■ **Required work**
All entries must be repeated exactly. No picture should appear in the result.

■ **Task material**

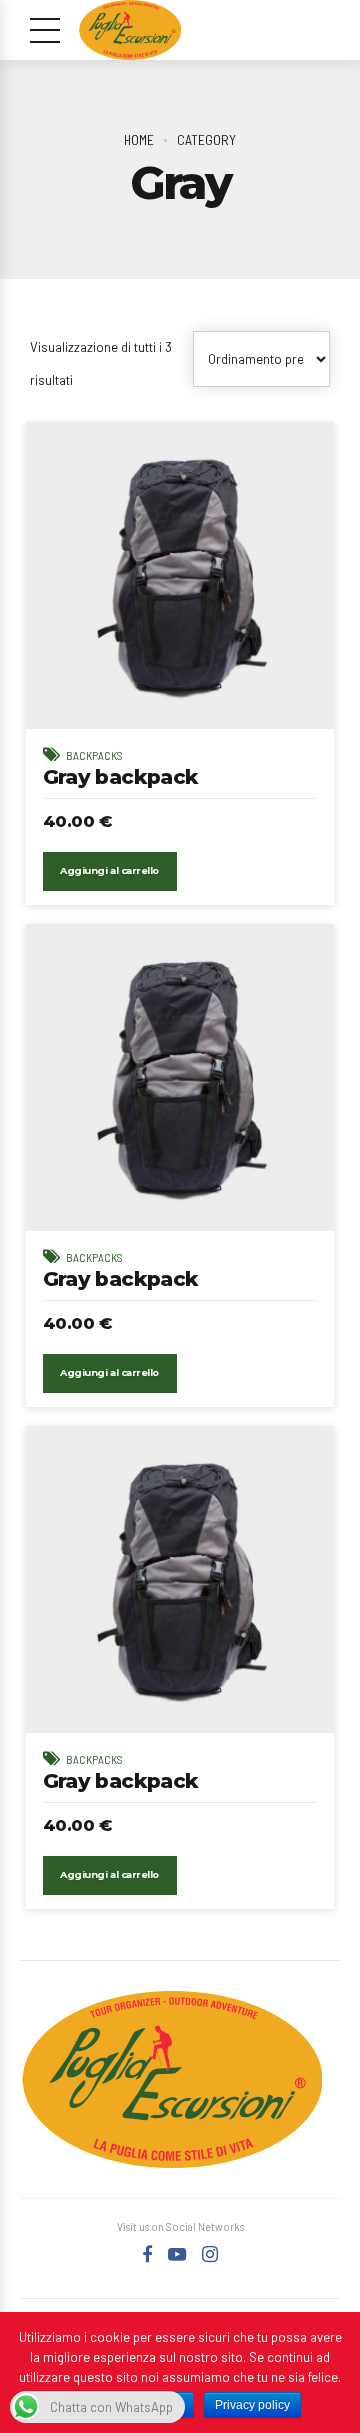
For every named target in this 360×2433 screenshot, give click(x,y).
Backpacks (94, 755)
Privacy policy (252, 2405)
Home (139, 139)
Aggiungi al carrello (109, 870)
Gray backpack (121, 776)
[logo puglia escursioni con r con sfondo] (172, 2079)
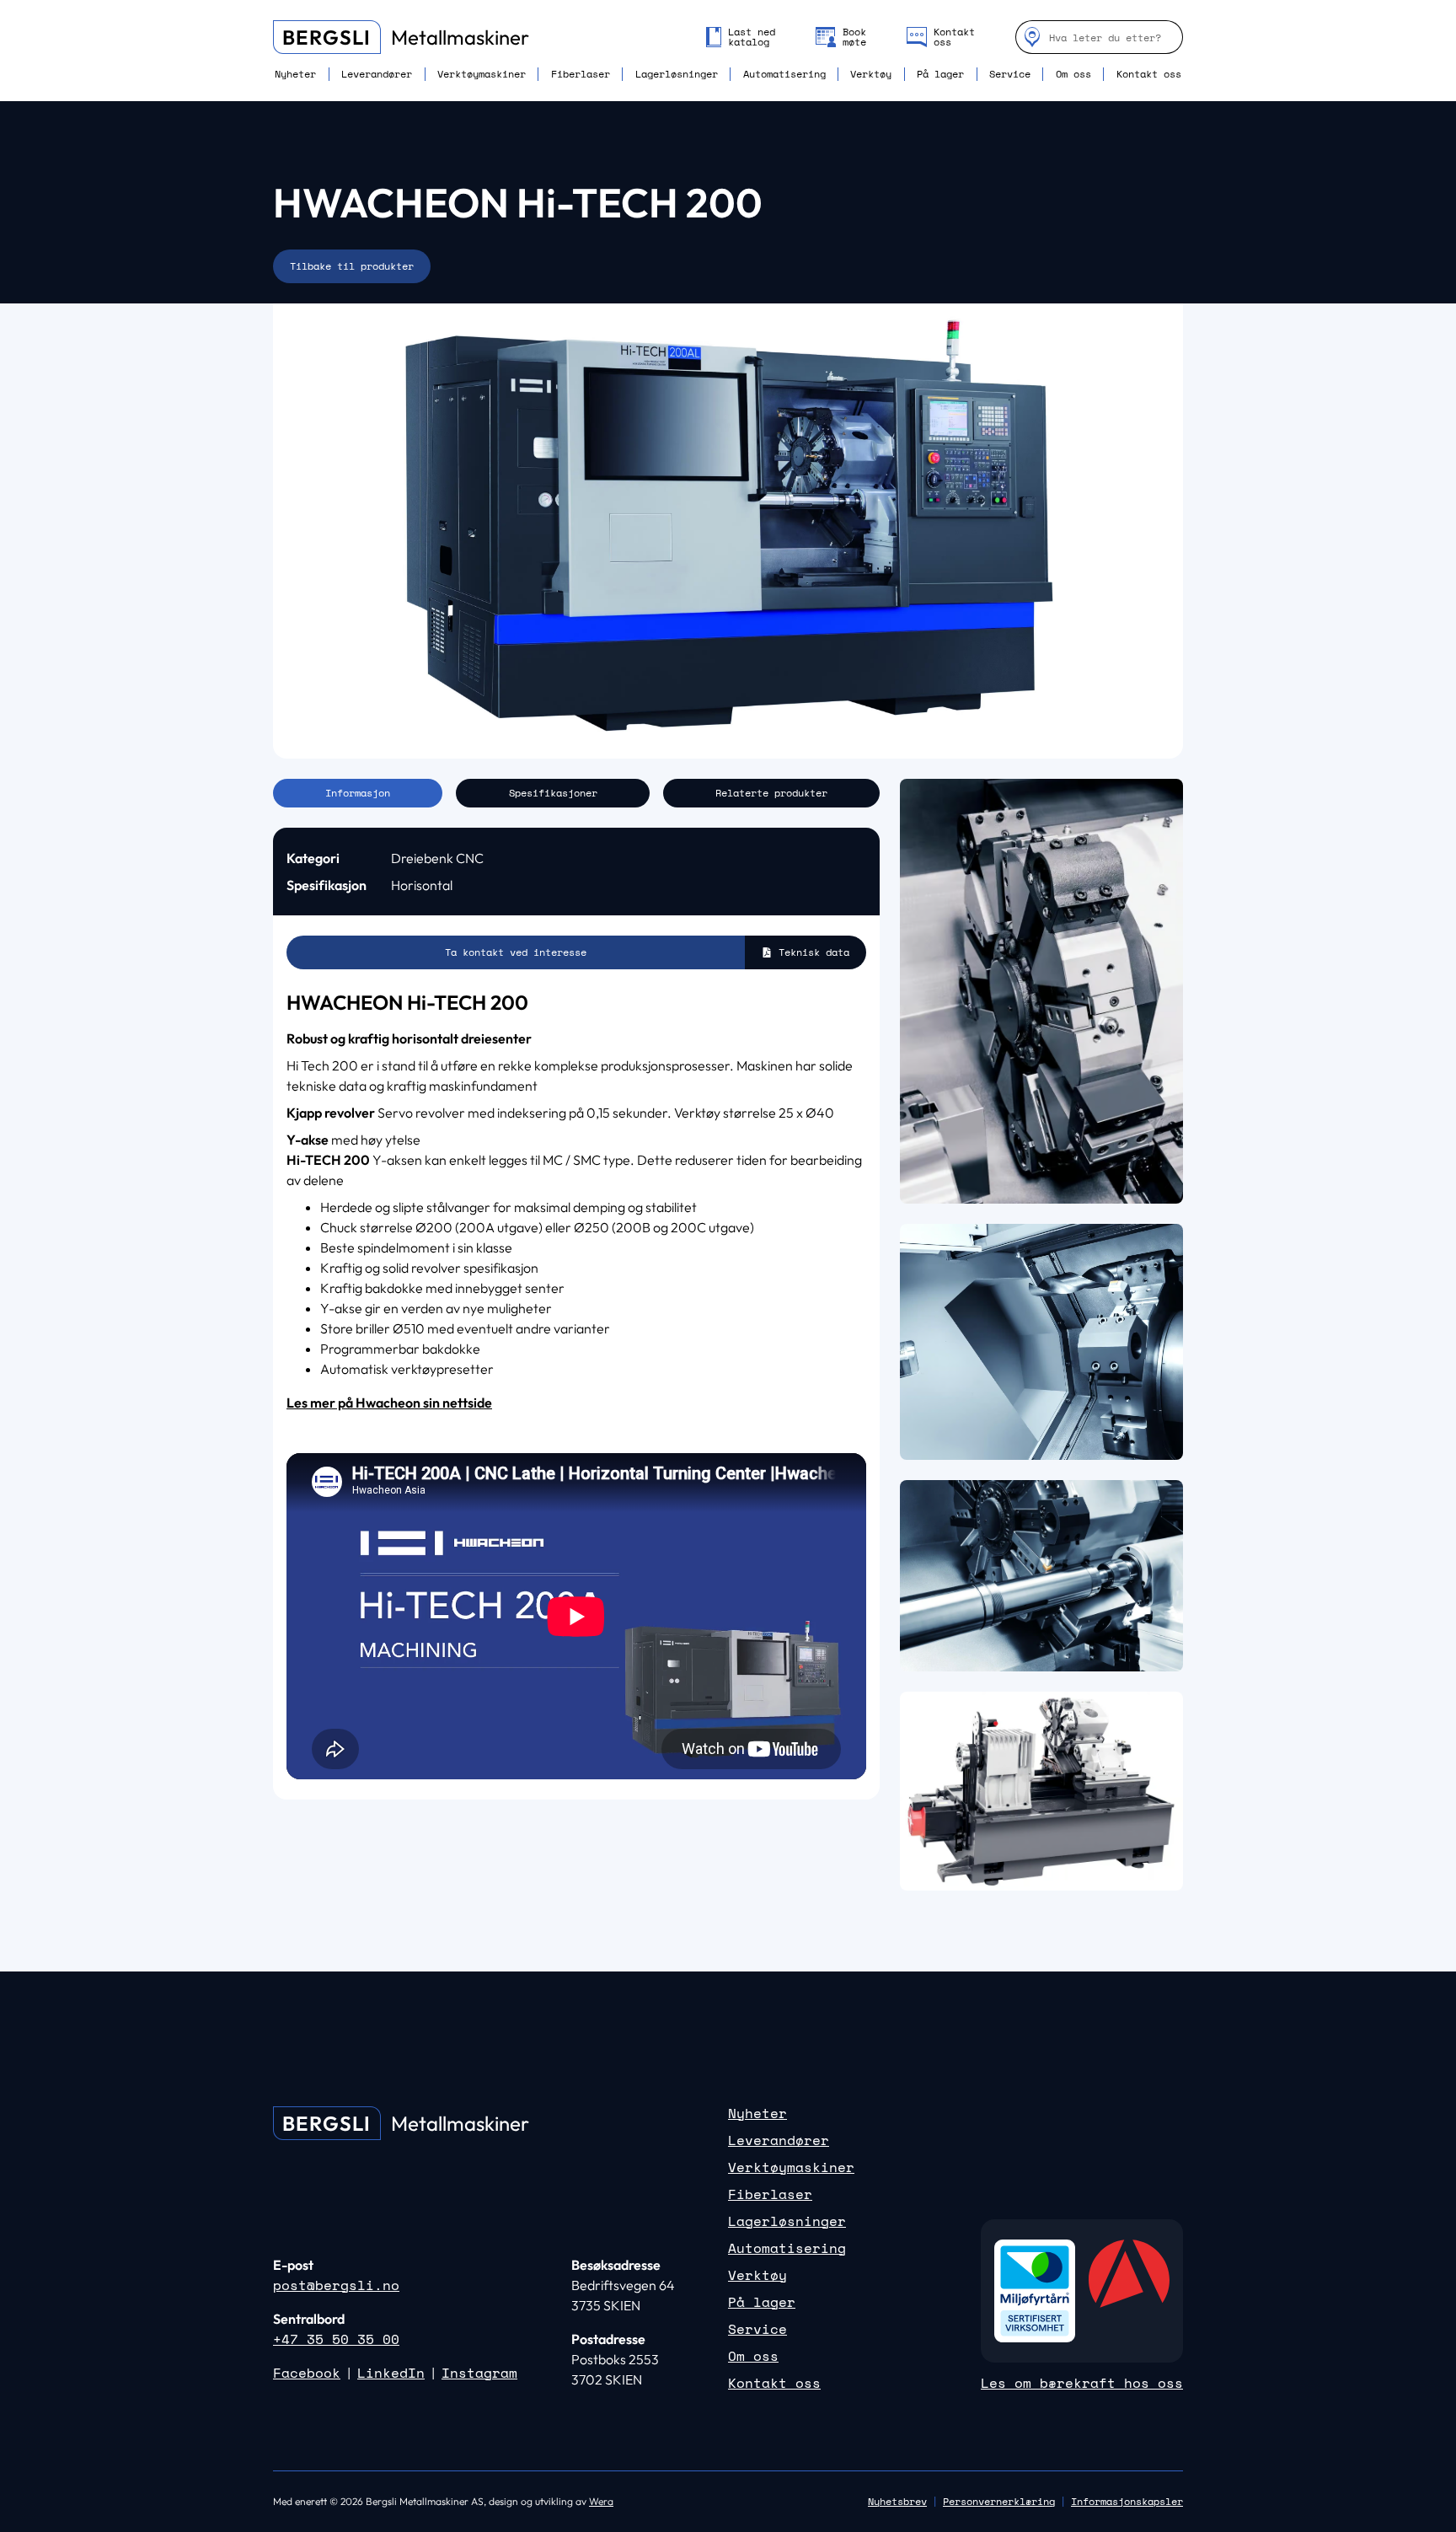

■ **Answer box**
For every named target in this 360×2433 screenshot, give click(x,y).
Backpacks (94, 755)
Privacy policy (252, 2405)
Home (139, 139)
Aggiungi al carrello (109, 870)
Gray backpack (121, 776)
[logo puglia escursioni con r con sfondo] (172, 2079)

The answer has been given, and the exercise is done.